Global Warming Studies Full of Hot Air

Discussion in 'Politics' started by Arnie, Jul 28, 2006.

  1. Arnie

    Arnie

    Global warming may not be force in storms

    A report raised doubts about studies that seem to show hurricanes are growing stronger because of global warming while not taking into account better tracking.
    By MARTIN MERZER

    The Miami Herald

    Studies that link global warming to an increase in hurricane ferocity might be full of hot air, according to a research paper that will be published today in a major scientific journal.

    The paper, co-written by Chris Landsea of the National Hurricane Center in West Miami-Dade, challenges earlier findings that hurricanes have grown more powerful in the past 30 years.

    It says those studies failed to account for technological improvements that now produce more accurate -- and often higher -- estimates of a storm's power than were available in the past.

    'If you say, `Hey, the number of Category 4 and 5 storms has doubled since 1970,' you have to ask where is that coming from and can we accept that as true,'' said Landsea, one of the nation's leading hurricane researchers, who now serves as science and operations officer at the hurricane center.

    His answer: Probably not, because the databases used for historical studies are so skewed.

    Set for publication in today's edition of the journal Science, the study extends a multifaceted scientific debate that grows more heated every few months.

    On one side are scientists who say they have found statistical evidence that the accumulated power of hurricanes around the world has dramatically increased in the past 30 years, largely because of global warming.

    On the other side are Landsea and other scientists who say, yes, global warming is real, but its effect on hurricanes is not at all clear.

    ''It's the data sets that are faulty,'' Landsea said.

    This branch of the debate began in August 2005 when Kerry Emanuel, a reputable climatologist at the Massachusetts Institute of Technology, analyzed historical wind-speed reports by the hurricane center and concluded that the accumulated power of hurricanes in the Atlantic, Caribbean and Gulf of Mexico had more than doubled since 1970.

    A particularly steep increase began in 1995, according to that study.

    ''The large upswing in the last decade is unprecedented and probably reflects the effect of global warming,'' Emanuel wrote in his report, which was published in the journal Nature.

    Several other reports have pointed in the same direction, but it is important to note that all such studies focus on the power of hurricanes.

    No connection has been found between global warming and the number of hurricanes.
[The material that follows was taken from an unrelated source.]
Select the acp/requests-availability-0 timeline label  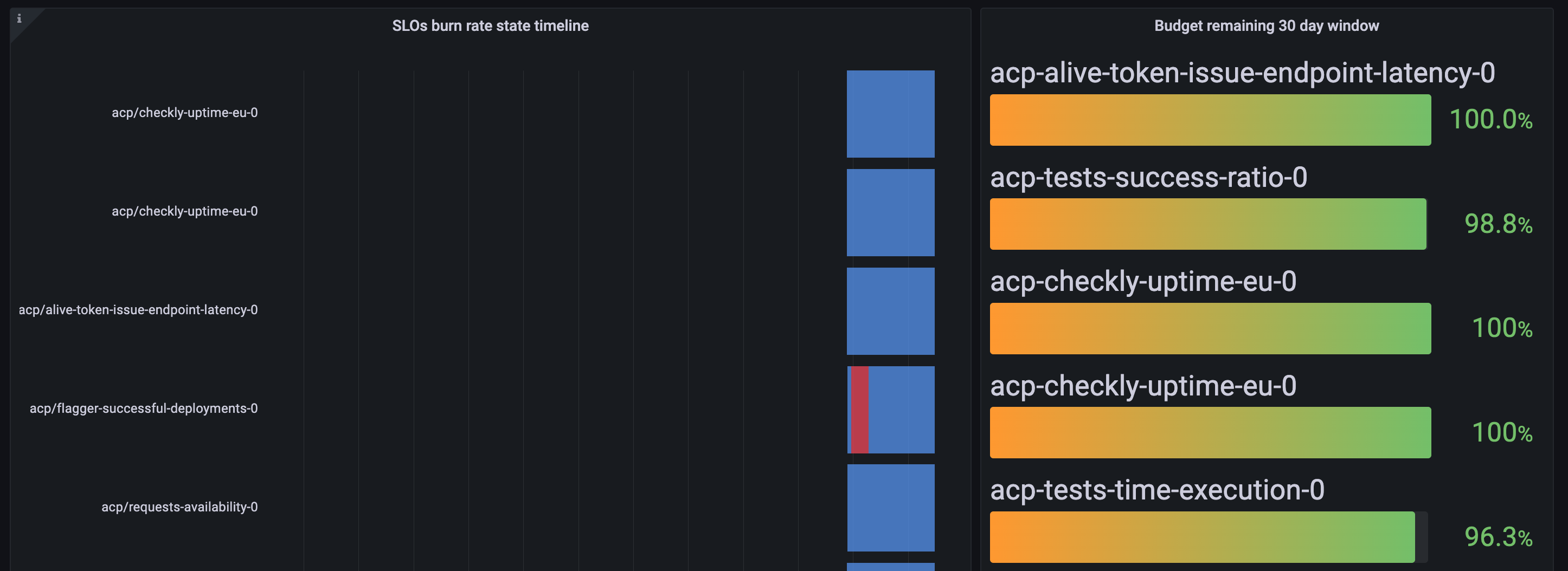179,507
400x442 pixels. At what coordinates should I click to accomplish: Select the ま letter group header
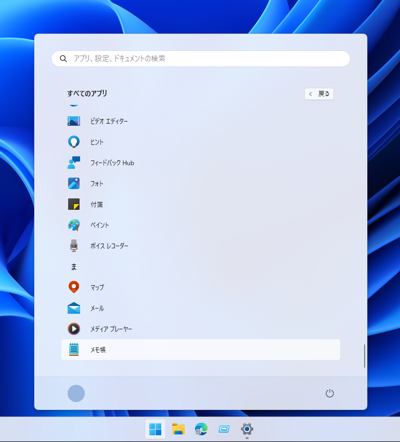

Many scientists believe that the current period of hyperactivity is caused mostly by long-term natural cycles unrelated to global warming.

    Landsea agreed that the accumulated power of Atlantic hurricanes has increased, but said that was largely because the natural cycle has produced more storms. He said the accumulated power of hurricanes has remained constant elsewhere in the world, casting doubt on global warming as a cause in the Atlantic.

    He and his team also agreed that global warming might be enhancing hurricane winds, but only by 1 percent or 2 percent, which is nearly impossible to measure and represents a much lower rate than Emanuel suggested.

    More to the point, Landsea said, scientists who do not account for vast improvements in technology since the 1970s can produce flawed studies.

    One example cited by Landsea focuses on a 1970 storm that killed more than 300,000 people in Bangladesh. Using the technology available at that time and place, forecasters were unable to estimate that storm's intensity. Now, with improved technology, that storm likely would be rated as the equivalent of a Category 4 or 5 hurricane.

    ''It's not even being counted as a hurricane,'' Landsea said. ``If you miss that one, it shouldn't be shocking if you're missing a whole bunch of others that didn't even hit land.''

    In 1975, only two geostationary satellites monitored hurricanes.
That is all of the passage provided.